Exercise passage below:
Canyons’ differentiated diploma rewards kids who aim high
By melinda Rogers
The Salt Lake TribuneFirst published May 29 2012 06:53PM
Three years ago, Fanueli Po’uha wasn’t thinking about life after high school.
Bouncing between schools in Arizona and Michigan while weathering several family moves and his parents’ divorce, Fanueli had started skipping classes. He friends were a bad influence and he almost landed in the juvenile court system.
But on Tuesday, the 18-year-old Alta High student was one of about 1,380 graduating seniors in the Canyons School District honored for earning a "differentiated diploma." The distinction means Po’uha went above and beyond basic graduation requirements by enrolling in more rigorous coursework that school officials say will make him — and students like him — better prepared for college or the workforce.
The program, started at the district’s four high schools two years ago, has more graduates this year than last, said district spokeswoman Jennifer Toomer-Cook.
Sixty-two percent of Canyons’ 2,210 seniors will graduate with an honors or advanced diploma, Toomer-Cook said. That’s up from 60 percent during the program’s debut year, an increase school officials attribute in part to students’ becoming better informed about the benefits of more challenging coursework.
End of Exercise passage.
Provided information below:
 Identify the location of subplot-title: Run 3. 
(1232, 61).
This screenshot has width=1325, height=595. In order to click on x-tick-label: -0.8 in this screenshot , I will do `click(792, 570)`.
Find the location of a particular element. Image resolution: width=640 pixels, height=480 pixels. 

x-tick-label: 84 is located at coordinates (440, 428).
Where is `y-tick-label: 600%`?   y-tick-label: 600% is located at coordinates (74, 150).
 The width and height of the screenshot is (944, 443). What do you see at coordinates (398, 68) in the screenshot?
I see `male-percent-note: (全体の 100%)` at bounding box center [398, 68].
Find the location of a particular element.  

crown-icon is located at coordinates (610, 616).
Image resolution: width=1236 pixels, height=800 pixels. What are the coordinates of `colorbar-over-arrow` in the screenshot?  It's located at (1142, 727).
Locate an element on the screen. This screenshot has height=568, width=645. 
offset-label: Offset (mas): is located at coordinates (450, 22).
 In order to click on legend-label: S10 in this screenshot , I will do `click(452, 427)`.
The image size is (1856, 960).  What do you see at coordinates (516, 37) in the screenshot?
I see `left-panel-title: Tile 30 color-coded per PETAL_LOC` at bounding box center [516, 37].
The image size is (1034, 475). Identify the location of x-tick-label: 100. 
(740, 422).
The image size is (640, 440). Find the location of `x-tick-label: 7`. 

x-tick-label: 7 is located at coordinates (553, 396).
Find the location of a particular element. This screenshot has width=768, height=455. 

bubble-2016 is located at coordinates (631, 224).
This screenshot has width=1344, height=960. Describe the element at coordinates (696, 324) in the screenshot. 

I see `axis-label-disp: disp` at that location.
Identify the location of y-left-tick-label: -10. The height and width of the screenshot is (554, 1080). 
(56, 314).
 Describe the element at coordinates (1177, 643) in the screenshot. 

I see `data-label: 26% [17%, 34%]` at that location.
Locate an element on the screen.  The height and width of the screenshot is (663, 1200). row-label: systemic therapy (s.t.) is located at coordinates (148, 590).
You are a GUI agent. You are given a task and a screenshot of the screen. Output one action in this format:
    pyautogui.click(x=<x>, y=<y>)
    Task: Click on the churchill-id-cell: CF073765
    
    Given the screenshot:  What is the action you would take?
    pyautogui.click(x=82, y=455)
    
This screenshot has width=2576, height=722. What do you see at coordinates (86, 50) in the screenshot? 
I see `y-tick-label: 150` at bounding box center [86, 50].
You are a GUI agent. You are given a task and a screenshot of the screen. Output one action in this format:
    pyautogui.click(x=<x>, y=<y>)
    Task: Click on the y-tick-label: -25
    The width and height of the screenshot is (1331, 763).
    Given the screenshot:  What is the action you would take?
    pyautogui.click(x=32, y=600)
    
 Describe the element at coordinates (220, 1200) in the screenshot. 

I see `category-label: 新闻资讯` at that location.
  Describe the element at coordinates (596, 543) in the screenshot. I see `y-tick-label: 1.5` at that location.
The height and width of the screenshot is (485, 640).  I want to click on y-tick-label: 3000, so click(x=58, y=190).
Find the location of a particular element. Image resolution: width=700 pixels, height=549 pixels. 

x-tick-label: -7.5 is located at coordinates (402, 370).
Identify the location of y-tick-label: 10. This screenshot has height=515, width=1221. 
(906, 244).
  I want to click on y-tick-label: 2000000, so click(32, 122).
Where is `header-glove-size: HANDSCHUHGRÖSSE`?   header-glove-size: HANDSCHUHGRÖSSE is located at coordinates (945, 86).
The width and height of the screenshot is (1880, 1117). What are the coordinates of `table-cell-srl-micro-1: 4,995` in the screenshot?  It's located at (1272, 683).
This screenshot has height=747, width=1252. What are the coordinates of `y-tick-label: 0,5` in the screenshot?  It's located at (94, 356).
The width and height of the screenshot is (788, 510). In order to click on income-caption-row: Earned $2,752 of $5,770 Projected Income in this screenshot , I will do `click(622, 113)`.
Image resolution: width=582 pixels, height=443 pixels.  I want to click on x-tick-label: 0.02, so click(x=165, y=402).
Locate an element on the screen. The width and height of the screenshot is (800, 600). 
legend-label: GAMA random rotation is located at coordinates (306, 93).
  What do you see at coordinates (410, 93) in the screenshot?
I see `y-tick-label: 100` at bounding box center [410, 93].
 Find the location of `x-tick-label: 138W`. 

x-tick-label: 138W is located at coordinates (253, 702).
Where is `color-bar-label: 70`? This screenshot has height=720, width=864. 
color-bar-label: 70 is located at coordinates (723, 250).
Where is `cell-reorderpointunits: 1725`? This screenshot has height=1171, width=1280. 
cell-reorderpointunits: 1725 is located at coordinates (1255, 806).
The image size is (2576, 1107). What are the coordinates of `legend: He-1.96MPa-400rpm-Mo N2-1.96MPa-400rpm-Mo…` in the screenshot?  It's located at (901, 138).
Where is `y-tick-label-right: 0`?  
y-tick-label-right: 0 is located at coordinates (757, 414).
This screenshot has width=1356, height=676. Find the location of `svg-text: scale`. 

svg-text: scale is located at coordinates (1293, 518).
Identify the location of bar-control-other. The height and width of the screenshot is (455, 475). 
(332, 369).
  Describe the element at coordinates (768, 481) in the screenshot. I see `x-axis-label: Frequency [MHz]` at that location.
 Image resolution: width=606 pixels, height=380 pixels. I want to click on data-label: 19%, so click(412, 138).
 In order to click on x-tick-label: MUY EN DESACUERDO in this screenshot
End of Provided information.
* [Your task]
Please answer these from the article on the Canyons differentiated diploma:
(a) How old is Fanueli Po’uha?
(b) At how many of the district’s high schools was the program started?
(c) What percentage of Canyons’ seniors will graduate with an honors or advanced diploma?

* [Expected answer]
(a) 18
(b) Four
(c) Sixty-two percent